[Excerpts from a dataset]
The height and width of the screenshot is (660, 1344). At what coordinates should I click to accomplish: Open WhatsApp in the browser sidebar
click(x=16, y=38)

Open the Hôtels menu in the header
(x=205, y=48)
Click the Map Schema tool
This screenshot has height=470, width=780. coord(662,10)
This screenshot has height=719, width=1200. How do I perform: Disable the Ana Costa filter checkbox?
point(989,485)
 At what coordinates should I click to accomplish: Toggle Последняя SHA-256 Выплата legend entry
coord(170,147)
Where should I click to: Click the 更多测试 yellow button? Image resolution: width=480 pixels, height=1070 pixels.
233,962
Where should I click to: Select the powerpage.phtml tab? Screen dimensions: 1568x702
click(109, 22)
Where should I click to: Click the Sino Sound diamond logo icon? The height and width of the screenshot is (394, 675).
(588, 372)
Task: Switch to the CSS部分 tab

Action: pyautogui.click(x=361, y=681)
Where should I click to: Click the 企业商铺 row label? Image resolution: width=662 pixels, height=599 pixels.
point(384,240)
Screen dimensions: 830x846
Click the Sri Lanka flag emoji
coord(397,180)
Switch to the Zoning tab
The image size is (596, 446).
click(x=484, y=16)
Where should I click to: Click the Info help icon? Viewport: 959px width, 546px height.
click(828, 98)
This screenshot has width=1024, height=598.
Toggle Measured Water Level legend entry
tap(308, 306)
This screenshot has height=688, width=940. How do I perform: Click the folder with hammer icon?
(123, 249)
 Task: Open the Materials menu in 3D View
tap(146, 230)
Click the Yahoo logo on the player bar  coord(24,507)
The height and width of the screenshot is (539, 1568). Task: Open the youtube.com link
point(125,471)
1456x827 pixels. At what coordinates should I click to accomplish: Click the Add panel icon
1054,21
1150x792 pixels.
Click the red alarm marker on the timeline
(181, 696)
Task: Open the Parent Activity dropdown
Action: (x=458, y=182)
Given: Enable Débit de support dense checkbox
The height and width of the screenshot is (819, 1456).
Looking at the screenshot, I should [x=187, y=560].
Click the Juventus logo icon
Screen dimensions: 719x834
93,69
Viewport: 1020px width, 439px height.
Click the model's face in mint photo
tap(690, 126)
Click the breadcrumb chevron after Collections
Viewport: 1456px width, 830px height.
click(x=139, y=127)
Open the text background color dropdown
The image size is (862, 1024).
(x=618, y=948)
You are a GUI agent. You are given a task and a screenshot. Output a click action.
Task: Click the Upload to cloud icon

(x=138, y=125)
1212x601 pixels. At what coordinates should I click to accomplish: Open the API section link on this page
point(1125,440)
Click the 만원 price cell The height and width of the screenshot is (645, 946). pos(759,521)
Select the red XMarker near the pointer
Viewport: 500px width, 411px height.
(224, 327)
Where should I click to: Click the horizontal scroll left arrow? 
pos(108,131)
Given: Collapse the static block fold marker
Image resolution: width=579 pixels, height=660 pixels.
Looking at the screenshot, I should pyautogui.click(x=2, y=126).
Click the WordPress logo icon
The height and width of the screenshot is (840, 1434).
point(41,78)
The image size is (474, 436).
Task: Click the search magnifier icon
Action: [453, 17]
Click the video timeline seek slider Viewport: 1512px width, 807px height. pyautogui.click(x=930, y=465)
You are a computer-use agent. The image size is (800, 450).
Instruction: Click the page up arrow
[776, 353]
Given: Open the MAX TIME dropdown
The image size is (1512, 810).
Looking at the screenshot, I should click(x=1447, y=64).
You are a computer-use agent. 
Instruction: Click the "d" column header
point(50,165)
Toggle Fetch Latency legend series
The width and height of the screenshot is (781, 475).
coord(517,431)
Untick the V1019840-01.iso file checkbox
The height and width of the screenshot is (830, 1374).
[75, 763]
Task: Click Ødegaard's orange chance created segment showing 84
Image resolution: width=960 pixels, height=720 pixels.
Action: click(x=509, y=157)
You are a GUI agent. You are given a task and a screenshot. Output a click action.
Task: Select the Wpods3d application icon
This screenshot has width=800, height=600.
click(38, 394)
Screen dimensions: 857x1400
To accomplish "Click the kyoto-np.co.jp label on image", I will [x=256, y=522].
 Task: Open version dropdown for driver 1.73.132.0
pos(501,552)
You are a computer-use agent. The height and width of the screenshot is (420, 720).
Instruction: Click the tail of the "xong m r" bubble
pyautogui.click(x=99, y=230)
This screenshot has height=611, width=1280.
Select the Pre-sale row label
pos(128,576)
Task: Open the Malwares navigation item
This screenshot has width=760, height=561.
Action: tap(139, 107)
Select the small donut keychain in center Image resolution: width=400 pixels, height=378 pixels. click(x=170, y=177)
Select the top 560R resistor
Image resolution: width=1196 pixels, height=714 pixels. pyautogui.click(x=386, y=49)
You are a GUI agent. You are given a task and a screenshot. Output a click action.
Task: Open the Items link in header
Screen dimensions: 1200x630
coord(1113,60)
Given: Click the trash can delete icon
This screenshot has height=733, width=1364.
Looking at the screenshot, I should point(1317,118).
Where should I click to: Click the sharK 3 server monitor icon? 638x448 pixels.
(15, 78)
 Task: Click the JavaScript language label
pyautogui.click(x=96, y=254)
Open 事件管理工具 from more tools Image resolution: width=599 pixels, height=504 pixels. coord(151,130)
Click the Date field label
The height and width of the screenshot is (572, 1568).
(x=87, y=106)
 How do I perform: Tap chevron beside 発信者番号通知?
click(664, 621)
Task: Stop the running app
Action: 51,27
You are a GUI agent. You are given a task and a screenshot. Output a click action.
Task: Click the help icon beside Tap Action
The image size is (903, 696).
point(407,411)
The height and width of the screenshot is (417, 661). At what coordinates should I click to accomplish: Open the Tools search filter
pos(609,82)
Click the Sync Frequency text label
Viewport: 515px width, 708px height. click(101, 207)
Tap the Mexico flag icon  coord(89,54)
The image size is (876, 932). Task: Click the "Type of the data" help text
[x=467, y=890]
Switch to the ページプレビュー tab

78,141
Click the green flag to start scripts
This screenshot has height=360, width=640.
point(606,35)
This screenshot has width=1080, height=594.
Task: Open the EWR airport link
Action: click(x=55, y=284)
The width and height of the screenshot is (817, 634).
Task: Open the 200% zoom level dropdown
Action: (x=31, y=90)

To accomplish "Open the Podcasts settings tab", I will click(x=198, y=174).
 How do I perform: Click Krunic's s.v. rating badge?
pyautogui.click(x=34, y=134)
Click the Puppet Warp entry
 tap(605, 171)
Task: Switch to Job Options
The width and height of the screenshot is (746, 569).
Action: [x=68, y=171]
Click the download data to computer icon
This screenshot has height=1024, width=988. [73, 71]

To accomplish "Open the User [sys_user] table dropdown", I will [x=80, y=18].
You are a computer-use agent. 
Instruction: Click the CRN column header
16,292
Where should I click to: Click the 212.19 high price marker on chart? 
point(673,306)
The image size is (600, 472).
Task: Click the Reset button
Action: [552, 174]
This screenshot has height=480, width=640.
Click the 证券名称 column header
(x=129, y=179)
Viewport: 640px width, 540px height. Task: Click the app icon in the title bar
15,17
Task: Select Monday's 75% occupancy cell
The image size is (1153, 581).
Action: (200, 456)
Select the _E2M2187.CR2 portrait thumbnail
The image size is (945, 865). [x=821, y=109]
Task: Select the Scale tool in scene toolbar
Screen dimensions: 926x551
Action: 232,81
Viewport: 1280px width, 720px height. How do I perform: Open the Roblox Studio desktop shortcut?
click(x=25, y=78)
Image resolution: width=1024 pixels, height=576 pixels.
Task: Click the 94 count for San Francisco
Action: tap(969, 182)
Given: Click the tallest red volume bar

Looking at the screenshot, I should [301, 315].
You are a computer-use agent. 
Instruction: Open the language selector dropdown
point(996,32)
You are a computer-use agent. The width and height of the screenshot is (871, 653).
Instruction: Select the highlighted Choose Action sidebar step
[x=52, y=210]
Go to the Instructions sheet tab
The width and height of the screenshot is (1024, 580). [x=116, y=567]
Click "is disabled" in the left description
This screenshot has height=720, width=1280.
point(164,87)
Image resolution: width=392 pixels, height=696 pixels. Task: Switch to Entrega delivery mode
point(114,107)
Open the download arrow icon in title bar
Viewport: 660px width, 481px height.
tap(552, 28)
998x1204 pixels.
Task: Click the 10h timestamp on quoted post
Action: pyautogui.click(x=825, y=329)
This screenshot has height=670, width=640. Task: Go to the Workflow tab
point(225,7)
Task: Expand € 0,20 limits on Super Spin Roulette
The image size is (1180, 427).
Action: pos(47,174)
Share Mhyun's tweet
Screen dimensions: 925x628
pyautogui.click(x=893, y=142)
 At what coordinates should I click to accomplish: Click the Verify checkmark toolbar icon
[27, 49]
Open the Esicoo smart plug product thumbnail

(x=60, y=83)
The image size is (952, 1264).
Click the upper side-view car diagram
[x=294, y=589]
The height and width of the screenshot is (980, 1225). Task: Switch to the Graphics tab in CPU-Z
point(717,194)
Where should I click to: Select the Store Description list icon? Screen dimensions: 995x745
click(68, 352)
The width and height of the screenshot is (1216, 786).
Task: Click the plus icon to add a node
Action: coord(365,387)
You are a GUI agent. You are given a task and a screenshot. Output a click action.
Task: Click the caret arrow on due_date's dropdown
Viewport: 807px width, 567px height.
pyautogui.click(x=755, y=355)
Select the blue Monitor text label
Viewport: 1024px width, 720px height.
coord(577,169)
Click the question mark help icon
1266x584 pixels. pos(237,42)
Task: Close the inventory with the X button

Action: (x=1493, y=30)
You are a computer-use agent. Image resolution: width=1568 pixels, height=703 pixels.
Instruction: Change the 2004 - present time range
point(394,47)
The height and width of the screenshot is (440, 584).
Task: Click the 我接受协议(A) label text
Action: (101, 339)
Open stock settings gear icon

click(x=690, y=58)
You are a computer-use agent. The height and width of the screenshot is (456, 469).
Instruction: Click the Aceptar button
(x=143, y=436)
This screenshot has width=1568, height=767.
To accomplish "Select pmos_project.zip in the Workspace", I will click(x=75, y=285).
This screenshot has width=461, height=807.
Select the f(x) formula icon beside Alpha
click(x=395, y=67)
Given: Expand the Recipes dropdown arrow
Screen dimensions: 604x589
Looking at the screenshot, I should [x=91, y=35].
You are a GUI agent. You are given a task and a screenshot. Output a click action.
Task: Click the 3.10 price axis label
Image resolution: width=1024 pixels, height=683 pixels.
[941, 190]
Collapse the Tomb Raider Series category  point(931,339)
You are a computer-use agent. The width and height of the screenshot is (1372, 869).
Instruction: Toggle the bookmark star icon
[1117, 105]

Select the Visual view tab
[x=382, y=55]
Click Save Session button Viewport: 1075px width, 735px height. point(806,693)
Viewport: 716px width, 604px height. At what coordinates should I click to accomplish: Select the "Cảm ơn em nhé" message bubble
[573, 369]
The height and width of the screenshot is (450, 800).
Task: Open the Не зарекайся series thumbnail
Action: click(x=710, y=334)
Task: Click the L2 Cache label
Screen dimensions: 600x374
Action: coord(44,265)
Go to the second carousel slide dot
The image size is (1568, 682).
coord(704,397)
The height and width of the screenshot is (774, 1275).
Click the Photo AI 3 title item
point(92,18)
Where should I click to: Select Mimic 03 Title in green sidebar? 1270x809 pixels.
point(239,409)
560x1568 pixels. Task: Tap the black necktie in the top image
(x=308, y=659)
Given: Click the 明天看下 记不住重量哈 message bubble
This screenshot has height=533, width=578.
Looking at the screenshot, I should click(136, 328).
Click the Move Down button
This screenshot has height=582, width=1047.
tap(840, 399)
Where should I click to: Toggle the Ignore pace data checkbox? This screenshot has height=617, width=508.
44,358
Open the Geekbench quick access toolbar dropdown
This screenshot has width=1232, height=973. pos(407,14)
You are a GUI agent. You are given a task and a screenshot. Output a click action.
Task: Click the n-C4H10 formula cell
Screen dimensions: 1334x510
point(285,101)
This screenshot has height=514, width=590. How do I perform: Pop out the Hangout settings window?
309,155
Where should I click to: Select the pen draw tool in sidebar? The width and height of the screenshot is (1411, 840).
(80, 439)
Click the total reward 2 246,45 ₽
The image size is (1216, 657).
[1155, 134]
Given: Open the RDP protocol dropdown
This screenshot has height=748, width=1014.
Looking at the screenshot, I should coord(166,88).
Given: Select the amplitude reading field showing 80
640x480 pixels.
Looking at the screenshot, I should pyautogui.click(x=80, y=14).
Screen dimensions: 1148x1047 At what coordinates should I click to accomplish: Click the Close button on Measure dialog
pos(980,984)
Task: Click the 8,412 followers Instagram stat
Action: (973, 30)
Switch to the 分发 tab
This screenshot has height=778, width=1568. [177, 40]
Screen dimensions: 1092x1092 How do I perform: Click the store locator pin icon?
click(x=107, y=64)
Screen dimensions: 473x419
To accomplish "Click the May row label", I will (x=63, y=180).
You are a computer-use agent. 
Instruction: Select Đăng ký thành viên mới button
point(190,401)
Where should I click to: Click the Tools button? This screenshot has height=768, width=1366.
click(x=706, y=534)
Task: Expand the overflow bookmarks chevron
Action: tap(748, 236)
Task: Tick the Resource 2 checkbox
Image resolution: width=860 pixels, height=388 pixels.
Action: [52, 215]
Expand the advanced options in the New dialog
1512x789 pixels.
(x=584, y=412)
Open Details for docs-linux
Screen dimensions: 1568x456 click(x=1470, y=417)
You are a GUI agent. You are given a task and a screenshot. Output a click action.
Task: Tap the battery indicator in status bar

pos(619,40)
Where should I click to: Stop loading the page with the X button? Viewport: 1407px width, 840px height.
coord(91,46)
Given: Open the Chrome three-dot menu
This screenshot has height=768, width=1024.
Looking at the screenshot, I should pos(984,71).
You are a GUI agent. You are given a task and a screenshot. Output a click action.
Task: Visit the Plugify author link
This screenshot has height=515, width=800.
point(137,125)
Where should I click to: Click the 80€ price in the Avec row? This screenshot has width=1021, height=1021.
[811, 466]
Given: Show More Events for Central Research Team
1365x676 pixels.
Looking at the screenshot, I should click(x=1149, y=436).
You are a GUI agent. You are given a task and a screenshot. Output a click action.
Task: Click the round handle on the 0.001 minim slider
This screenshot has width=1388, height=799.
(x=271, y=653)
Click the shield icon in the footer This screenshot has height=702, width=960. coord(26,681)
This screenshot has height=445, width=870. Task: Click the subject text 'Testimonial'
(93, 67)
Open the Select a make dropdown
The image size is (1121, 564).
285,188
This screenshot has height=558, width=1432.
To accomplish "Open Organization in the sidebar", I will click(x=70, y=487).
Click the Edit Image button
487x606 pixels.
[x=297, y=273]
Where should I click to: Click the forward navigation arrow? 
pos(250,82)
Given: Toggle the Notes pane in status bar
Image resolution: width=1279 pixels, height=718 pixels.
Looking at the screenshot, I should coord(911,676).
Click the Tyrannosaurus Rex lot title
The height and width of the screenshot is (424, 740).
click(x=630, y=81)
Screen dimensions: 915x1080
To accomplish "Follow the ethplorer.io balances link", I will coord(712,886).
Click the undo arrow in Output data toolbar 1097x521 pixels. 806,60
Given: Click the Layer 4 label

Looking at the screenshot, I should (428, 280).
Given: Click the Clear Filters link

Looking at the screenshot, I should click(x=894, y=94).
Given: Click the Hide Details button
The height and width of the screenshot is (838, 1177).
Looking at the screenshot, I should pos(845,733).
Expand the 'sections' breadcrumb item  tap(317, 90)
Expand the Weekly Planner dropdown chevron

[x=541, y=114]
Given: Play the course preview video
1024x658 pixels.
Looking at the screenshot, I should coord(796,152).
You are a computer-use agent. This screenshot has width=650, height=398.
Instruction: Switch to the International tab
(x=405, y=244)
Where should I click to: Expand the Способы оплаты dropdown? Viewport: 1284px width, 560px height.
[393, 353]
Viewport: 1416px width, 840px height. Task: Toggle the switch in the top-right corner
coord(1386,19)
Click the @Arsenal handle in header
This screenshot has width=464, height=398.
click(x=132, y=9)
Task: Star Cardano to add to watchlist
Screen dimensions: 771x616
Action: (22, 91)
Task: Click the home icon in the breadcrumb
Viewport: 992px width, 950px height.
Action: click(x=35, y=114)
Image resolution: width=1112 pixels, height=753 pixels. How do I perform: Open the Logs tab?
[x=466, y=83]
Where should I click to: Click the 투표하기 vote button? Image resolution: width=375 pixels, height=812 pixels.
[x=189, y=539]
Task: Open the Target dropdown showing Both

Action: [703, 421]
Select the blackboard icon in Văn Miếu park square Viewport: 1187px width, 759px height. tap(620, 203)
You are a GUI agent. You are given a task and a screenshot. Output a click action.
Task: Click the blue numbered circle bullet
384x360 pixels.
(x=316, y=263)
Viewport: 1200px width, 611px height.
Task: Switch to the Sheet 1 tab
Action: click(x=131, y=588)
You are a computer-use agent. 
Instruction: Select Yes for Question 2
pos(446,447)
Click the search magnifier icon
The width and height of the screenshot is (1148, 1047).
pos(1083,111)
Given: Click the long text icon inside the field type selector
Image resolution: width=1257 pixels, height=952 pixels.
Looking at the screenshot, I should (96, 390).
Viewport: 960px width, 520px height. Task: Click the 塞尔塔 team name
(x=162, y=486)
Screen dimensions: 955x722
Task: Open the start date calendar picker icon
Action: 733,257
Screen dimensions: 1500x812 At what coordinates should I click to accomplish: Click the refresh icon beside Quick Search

> **EXERCISE DIRECTIONS**
Only the lines above from the line containing "Click the Tyrannosaurus Rex lot title" through the line containing "Task: Click the blue numbered circle bullet" should be retyped, exactly and with both ends included.

> **REPLY TO THE EXERCISE**
Click the Tyrannosaurus Rex lot title
The height and width of the screenshot is (424, 740).
click(x=630, y=81)
Screen dimensions: 915x1080
To accomplish "Follow the ethplorer.io balances link", I will coord(712,886).
Click the undo arrow in Output data toolbar 1097x521 pixels. 806,60
Given: Click the Layer 4 label

Looking at the screenshot, I should (428, 280).
Given: Click the Clear Filters link

Looking at the screenshot, I should click(x=894, y=94).
Given: Click the Hide Details button
The height and width of the screenshot is (838, 1177).
Looking at the screenshot, I should pos(845,733).
Expand the 'sections' breadcrumb item  tap(317, 90)
Expand the Weekly Planner dropdown chevron

[x=541, y=114]
Given: Play the course preview video
1024x658 pixels.
Looking at the screenshot, I should coord(796,152).
You are a computer-use agent. This screenshot has width=650, height=398.
Instruction: Switch to the International tab
(x=405, y=244)
Where should I click to: Expand the Способы оплаты dropdown? Viewport: 1284px width, 560px height.
[393, 353]
Viewport: 1416px width, 840px height. Task: Toggle the switch in the top-right corner
coord(1386,19)
Click the @Arsenal handle in header
This screenshot has width=464, height=398.
click(x=132, y=9)
Task: Star Cardano to add to watchlist
Screen dimensions: 771x616
Action: (22, 91)
Task: Click the home icon in the breadcrumb
Viewport: 992px width, 950px height.
Action: click(x=35, y=114)
Image resolution: width=1112 pixels, height=753 pixels. How do I perform: Open the Logs tab?
[x=466, y=83]
Where should I click to: Click the 투표하기 vote button? Image resolution: width=375 pixels, height=812 pixels.
[x=189, y=539]
Task: Open the Target dropdown showing Both

Action: [703, 421]
Select the blackboard icon in Văn Miếu park square Viewport: 1187px width, 759px height. tap(620, 203)
You are a GUI agent. You are given a task and a screenshot. Output a click action.
Task: Click the blue numbered circle bullet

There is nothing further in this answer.